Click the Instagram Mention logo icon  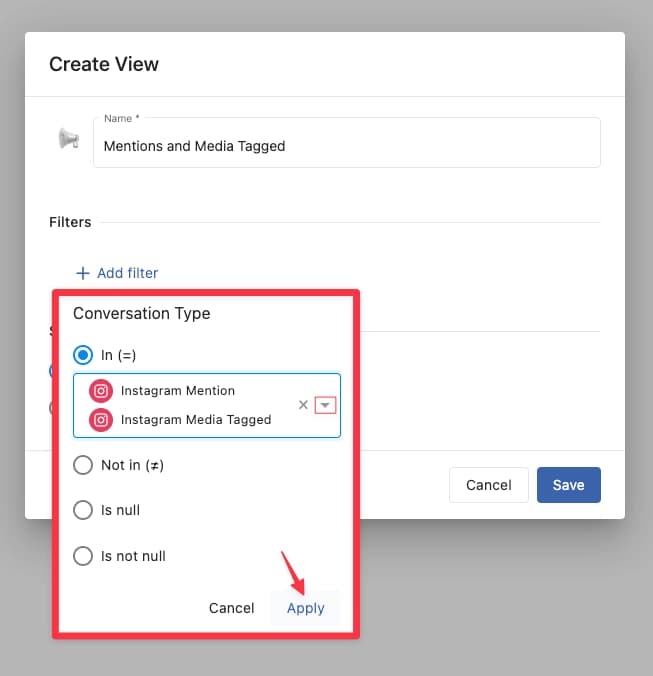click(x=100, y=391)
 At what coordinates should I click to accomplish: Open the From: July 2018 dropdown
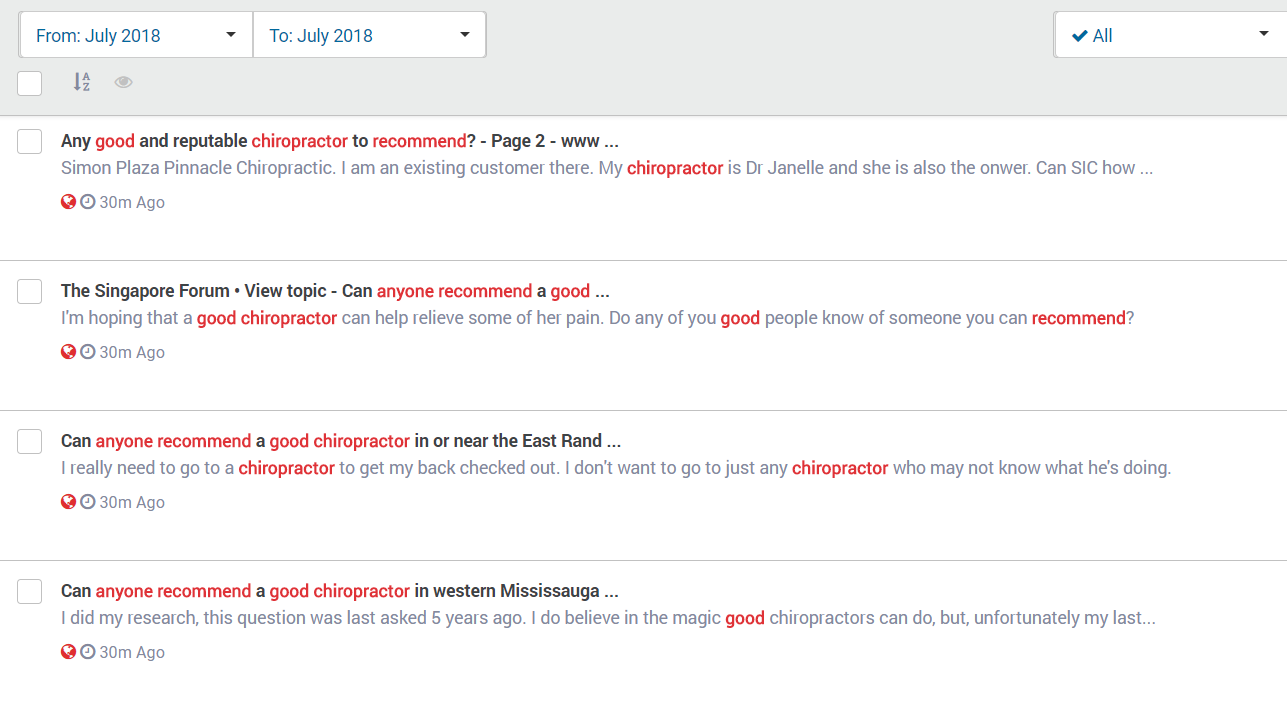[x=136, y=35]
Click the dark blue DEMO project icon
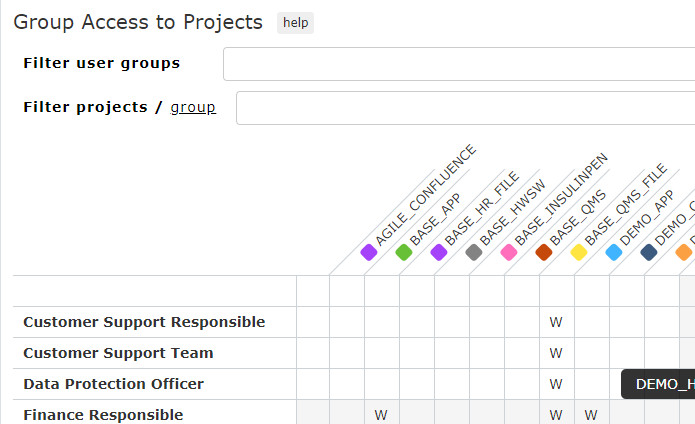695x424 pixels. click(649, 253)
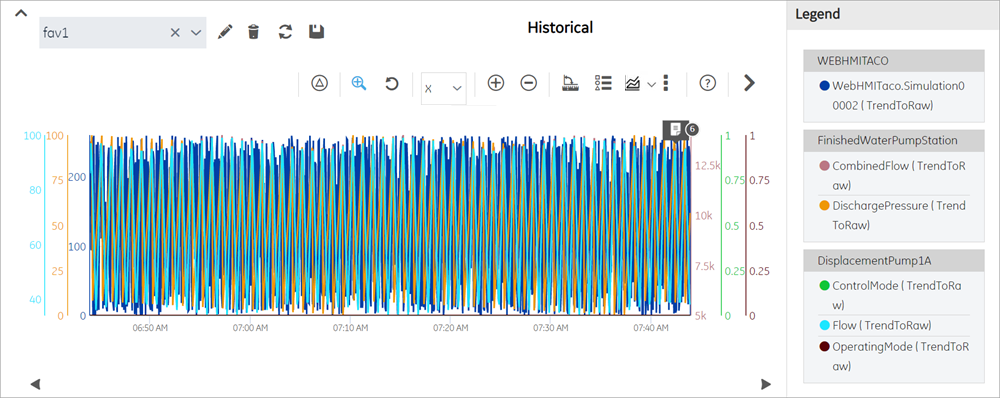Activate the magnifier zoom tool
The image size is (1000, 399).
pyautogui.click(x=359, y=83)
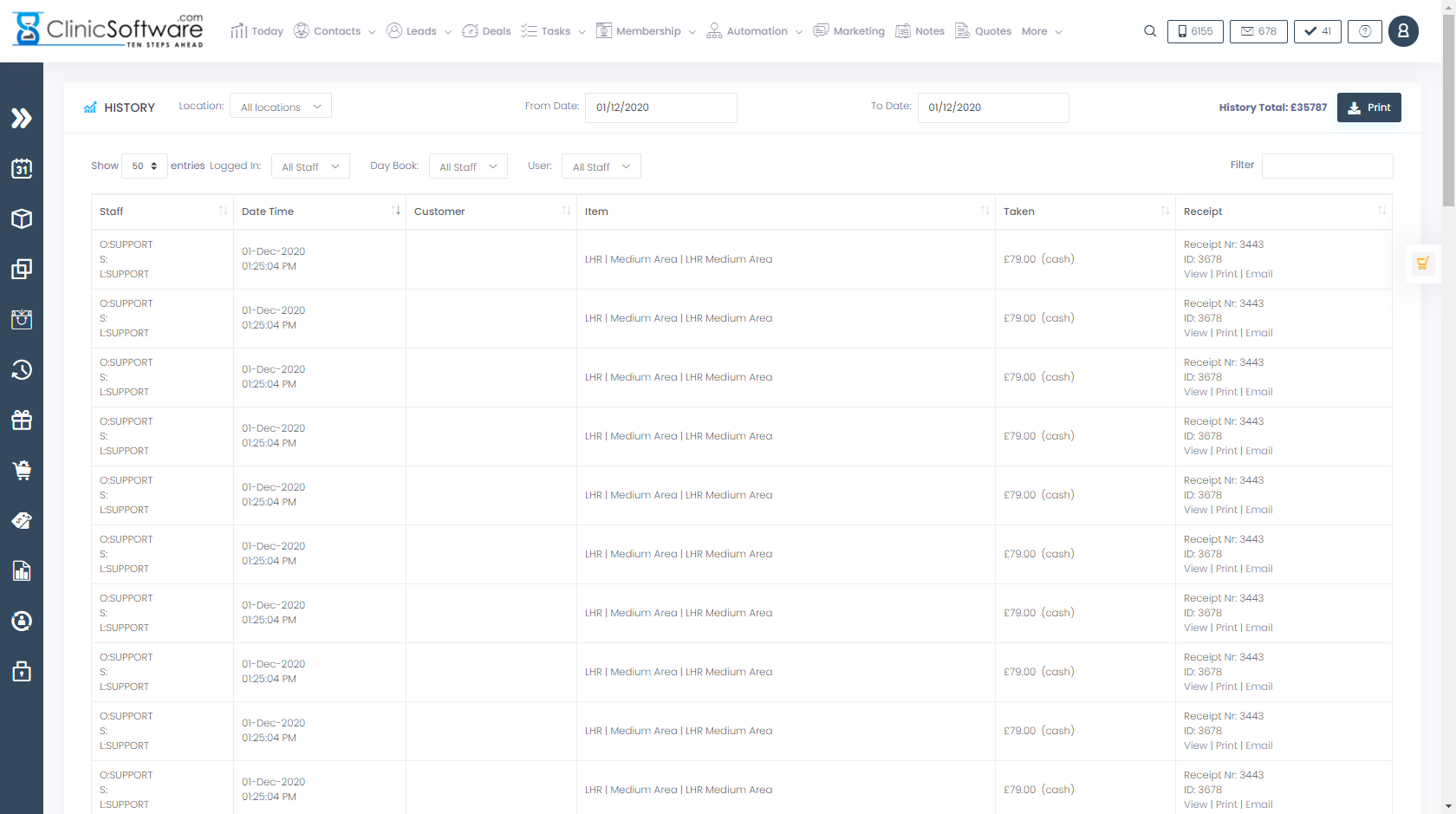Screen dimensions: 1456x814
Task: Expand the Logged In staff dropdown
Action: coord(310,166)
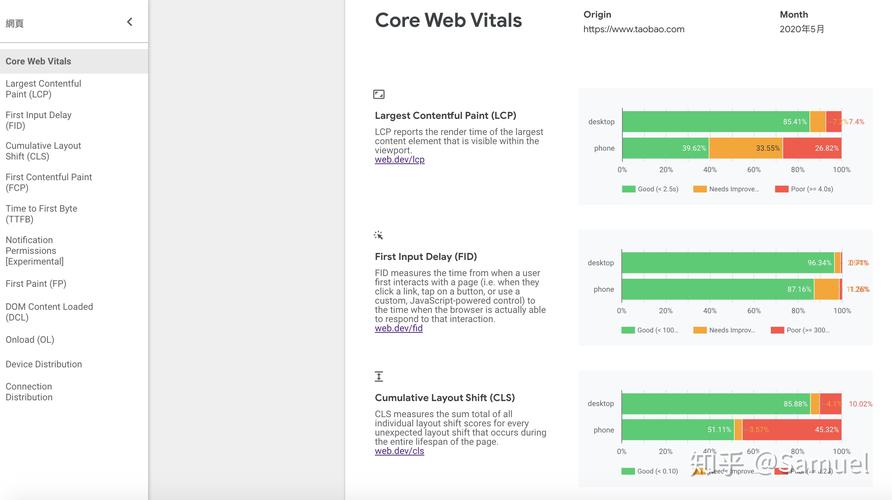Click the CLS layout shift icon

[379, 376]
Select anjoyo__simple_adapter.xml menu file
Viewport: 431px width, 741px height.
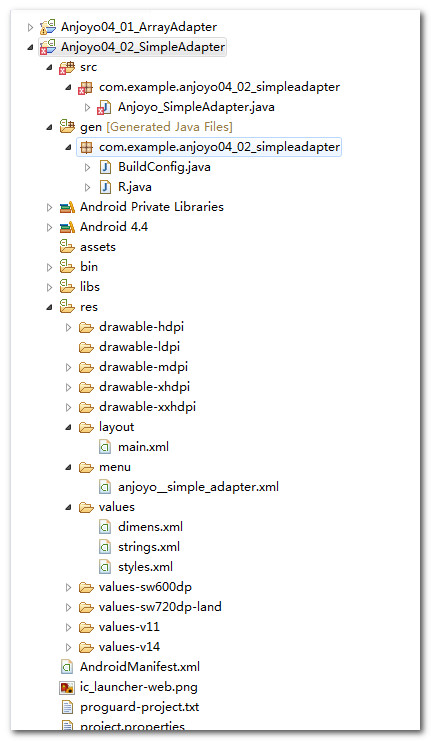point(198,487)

_What is required:_
Starting from the line where "At what coordinates" appears, copy every line through the end of the material, both ends included, but no pictures.

_Final answer:_
 At what coordinates should I click to accomplish: Open the From: July 2018 dropdown
[x=136, y=35]
Click the dark blue DEMO project icon
695x424 pixels. click(649, 253)
Activate the magnifier zoom tool
The image size is (1000, 399).
pyautogui.click(x=359, y=83)
Screen dimensions: 1456x814
Task: Expand the Logged In staff dropdown
Action: coord(310,166)
Click the CLS layout shift icon

[379, 376]
Select anjoyo__simple_adapter.xml menu file
Viewport: 431px width, 741px height.
point(198,487)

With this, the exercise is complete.